▸ BRIEF:
Scan the records beneath this line for the line holding "The image size is (1568, 759)." and the line holding "Task: Click the EOW HIGH value 1.92", then transcribe exactly those two and all lines between.

▸ Stored data entries:
━━━━━━━━━━━━━━━━━━━━

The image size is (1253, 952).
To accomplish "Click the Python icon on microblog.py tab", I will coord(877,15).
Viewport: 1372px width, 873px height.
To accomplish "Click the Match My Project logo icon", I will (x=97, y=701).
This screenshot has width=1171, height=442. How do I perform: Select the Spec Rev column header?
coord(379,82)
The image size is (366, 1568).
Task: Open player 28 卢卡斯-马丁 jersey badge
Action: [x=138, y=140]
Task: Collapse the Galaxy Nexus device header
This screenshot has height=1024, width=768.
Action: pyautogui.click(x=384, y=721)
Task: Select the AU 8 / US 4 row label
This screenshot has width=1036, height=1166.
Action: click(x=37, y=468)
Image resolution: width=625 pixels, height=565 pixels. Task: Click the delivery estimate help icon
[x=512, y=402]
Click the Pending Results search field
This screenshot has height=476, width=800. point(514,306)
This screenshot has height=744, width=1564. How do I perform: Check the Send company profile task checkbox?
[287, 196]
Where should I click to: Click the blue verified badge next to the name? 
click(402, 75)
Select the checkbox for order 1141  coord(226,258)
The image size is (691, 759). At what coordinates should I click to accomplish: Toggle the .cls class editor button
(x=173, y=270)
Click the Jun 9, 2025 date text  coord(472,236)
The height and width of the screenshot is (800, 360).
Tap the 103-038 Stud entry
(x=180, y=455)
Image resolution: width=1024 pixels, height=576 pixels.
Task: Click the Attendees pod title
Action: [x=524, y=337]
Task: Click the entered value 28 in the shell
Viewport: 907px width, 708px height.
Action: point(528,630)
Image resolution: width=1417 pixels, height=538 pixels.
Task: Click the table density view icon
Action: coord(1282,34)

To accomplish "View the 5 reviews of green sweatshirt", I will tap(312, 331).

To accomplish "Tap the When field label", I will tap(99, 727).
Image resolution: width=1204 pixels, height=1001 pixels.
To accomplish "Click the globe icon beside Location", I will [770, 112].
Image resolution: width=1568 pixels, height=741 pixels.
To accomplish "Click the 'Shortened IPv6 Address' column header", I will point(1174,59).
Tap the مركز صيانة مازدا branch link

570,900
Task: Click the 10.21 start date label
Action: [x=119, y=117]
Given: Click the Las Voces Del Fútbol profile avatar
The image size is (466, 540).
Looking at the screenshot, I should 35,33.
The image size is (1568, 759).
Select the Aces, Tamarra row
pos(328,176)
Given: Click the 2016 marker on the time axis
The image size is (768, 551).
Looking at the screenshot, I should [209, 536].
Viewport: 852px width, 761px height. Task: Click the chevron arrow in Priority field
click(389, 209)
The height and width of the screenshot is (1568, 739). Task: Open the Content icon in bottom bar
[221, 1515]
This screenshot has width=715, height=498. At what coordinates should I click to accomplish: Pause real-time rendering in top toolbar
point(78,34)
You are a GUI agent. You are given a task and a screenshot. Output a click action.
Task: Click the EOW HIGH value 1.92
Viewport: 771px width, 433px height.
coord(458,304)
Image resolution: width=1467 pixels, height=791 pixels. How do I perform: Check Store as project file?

━━━━━━━━━━━━━━━━━━━━

▸ SOLUTION TO THIS EXERCISE:
The image size is (1568, 759).
Select the Aces, Tamarra row
pos(328,176)
Given: Click the 2016 marker on the time axis
The image size is (768, 551).
Looking at the screenshot, I should [209, 536].
Viewport: 852px width, 761px height. Task: Click the chevron arrow in Priority field
click(389, 209)
The height and width of the screenshot is (1568, 739). Task: Open the Content icon in bottom bar
[221, 1515]
This screenshot has width=715, height=498. At what coordinates should I click to accomplish: Pause real-time rendering in top toolbar
point(78,34)
You are a GUI agent. You are given a task and a screenshot. Output a click action.
Task: Click the EOW HIGH value 1.92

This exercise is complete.